Faux pas ou volonté délibérée de préparer le public aux efforts inévitables qui devront être faits ? En tout cas, les signaux envoyés ce week-end sur les retraites par le gouvernement ont semé le doute.
Les partenaires sociaux rappelés à leur sens des responsabilités
L’exécutif prend malgré tout soin de rappeler à ces derniers leurs responsabilités. À l’image d’Amélie de Montchalin, Élisabeth Borne a insisté ce lundi au micro de France Info sur la nécessité de renouer avec l’équilibre. La ministre de l’Éducation nationale, de l’enseignement supérieur et de la recherche a même jugé cette exigence plus essentielle qu’hier encore au vu de la situation internationale.
Un levier des cotisations à manipuler avec précautions
Un retour à un âge de 62 ans apparaît donc difficile à envisager tant il serait coûteux et difficile à compenser.

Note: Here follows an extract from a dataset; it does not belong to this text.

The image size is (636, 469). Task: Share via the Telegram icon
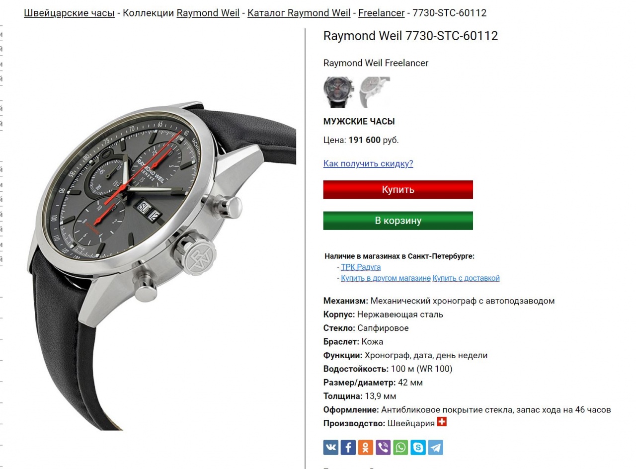(x=435, y=448)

La Cour des comptes n’a pas même pas évalué cette piste dans son rapport remis en février à Matignon. Elle s’est contenté de chiffrer la solution intermédiaire, proposée par certains, d’une descente à un âge légal de 63 ans.
Cette option pèserait sur les comptes à hauteur de 4,3 milliard d’euros en 2045. Dans cette hypothèse, d’autres leviers devraient alors être actionnés : le niveau des pensions ou plus probablement celui des cotisations. Mathématiquement, les recettes en seraient améliorées. Un relèvement d’un point génèrerait des rentrées supplémentaires de 4,8 milliards à 7,6 milliards d’euros d’après la Cour des comptes (selon les salariés visés et la part concernée).
Mais les Sages préviennent aussi du risque qu’il y aurait à faire des projections toutes choses égales par ailleurs car un alourdissement des cotisations pourrait avoir « des effets négatifs sur l’économie ».